Thirty years ago, on January 24, 1996, Soviet dissident and human rights defender Sergei Adamovich Kovalyov published an open letter to Russian President Boris Yeltsin and announced his resignation from all positions within the presidential structures. This was not a personal protest, but a principled break with a government that Kovalyov no longer considered democratic or governed by the rule of law:

I can no longer work with a President whom I do not consider either a supporter of democracy or a guarantor of the rights and freedoms of the citizens of my country.

For several years, Kovalyov had consciously cooperated with the state, believing such cooperation was possible as long as the authorities moved toward freedom, legality, and honesty. By the mid-1990s, however, he concluded that a different choice had been made — in favor of violence, arbitrariness, and secrecy. His letter publicly marked the line beyond which cooperation becomes complicity.

At the heart of the letter was the responsibility of the authorities for dismantling legal institutions and for treating violence as a legitimate political tool. Kovalyov directly linked the events of October 1993 to the war in Chechnya, describing them as stages of the same process: the abandonment of the rule of law and the devaluation of human life. His resignation was a conscious refusal to serve as moral cover for this system. Kovalyov, as a former political prisoner of the Camp Perm 36, warned:

You are restoring the old Stalin–Brezhnev swamp, only with communist phraseology replaced for now by anti-communist rhetoric. Your successors will correct this shortcoming.
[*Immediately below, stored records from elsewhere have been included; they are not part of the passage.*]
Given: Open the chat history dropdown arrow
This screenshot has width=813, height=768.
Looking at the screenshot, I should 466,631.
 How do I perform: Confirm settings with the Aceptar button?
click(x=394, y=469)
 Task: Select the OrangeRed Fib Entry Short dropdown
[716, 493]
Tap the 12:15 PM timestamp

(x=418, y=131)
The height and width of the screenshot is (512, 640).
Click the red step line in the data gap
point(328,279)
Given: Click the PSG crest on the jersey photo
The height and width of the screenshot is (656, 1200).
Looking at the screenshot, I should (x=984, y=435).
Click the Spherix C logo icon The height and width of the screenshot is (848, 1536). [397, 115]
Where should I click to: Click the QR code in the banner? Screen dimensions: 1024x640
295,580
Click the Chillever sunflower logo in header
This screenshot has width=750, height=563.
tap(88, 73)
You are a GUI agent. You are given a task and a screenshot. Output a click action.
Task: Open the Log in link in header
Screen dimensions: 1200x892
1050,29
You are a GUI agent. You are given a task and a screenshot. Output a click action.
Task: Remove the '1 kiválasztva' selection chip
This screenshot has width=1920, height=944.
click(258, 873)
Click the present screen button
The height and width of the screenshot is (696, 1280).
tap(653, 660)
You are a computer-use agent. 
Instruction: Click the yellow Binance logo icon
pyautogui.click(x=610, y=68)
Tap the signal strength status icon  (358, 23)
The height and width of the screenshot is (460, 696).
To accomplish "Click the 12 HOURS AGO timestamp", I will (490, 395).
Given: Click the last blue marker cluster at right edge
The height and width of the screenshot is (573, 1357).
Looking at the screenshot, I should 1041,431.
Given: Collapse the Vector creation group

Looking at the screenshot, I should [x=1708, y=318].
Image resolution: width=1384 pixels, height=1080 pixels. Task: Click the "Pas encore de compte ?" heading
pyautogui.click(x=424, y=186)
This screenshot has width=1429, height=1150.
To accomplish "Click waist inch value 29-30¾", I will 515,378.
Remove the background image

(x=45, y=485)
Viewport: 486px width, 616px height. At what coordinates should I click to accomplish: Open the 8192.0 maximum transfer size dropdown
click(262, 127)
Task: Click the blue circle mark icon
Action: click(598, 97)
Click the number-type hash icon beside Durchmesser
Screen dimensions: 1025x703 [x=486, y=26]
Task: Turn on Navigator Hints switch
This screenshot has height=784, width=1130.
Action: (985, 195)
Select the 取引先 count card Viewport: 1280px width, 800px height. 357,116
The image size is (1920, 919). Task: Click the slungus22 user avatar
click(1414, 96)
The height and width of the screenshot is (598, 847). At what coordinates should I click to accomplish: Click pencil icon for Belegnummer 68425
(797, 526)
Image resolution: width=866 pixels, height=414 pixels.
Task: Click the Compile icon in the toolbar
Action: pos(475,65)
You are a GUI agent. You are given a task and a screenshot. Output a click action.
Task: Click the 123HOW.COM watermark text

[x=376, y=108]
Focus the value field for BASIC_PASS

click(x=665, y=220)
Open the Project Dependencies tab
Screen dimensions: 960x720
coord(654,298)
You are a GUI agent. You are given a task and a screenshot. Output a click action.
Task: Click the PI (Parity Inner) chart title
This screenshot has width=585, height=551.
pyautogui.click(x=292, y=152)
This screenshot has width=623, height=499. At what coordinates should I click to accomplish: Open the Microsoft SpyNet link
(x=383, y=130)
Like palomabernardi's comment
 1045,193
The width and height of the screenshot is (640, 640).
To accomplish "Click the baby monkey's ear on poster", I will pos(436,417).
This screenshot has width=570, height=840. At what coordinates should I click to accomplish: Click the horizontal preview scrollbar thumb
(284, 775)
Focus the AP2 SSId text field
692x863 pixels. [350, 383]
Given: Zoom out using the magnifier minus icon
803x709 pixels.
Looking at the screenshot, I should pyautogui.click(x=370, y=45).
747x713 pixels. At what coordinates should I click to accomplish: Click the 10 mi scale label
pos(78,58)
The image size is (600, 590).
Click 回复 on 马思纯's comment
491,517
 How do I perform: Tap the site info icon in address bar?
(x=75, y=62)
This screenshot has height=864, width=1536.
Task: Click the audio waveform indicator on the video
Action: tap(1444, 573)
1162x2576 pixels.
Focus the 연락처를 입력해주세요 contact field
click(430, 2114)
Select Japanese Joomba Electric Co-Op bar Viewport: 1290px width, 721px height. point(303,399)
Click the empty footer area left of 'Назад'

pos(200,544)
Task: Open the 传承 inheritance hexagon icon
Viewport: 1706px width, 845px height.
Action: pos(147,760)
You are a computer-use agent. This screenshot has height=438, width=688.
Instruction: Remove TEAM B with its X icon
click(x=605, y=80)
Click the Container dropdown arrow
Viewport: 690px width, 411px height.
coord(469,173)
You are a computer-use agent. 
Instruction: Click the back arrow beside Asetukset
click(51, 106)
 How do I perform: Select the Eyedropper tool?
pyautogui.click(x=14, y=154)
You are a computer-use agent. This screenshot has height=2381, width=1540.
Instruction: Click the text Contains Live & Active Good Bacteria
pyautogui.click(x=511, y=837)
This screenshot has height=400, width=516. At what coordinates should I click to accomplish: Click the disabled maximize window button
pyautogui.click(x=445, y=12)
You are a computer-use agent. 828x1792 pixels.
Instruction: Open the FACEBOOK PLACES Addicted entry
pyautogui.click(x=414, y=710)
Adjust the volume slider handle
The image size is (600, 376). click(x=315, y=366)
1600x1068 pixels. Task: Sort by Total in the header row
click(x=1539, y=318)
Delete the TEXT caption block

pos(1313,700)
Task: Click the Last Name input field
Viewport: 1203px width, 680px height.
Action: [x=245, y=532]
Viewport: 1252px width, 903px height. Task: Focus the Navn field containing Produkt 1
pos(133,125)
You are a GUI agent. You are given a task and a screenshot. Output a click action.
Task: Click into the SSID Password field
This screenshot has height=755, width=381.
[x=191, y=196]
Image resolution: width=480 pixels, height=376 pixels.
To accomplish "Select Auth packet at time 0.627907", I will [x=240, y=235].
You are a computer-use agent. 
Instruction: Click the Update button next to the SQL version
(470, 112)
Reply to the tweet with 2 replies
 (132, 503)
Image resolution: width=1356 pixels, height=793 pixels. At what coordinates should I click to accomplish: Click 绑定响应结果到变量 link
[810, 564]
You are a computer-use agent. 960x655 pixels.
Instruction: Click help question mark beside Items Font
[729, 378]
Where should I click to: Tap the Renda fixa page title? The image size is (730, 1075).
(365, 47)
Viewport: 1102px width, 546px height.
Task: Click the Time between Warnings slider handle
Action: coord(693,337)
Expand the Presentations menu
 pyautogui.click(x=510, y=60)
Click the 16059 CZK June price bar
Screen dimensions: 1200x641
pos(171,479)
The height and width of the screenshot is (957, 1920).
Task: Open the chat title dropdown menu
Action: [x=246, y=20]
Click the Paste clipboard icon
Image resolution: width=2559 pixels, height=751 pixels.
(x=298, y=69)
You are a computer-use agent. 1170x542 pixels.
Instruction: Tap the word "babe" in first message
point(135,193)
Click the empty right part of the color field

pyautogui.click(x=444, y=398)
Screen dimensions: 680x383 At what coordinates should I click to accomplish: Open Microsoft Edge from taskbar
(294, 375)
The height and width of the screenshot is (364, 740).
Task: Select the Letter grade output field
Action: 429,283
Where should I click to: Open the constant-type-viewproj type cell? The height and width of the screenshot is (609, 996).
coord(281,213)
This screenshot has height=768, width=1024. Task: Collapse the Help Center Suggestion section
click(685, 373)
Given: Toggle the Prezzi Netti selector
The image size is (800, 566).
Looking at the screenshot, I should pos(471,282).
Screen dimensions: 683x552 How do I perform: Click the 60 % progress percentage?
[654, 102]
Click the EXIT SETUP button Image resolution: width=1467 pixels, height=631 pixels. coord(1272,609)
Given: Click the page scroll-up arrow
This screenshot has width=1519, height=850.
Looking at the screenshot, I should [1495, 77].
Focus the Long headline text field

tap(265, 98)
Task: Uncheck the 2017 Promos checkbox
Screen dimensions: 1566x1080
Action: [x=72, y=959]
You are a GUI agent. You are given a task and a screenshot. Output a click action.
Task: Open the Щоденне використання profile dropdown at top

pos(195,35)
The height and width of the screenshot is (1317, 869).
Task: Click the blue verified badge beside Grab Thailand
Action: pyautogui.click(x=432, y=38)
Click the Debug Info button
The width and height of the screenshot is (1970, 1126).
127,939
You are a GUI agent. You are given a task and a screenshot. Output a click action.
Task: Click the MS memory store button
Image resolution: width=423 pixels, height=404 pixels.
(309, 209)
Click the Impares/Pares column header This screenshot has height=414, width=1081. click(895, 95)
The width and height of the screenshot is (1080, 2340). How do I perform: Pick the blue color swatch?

Thirty years later, Kovalyov’s letter reads not as a document of its time, but as a warning that went unheeded. Russia has arrived precisely where he cautioned it would: thousands of political prisoners jailed for their beliefs and anti-war positions; severed ties with the world and growing isolation; and an unjust, aggressive war against Ukraine, marked by war crimes and open contempt for human life. The state once again stands above the law and above the individual, while violence has been normalized as policy.

Kovalyov’s text remains a rare example of personal responsibility and a publicly drawn moral boundary — a reminder that compromise with baseness always has consequences, even if they become fully visible only decades later.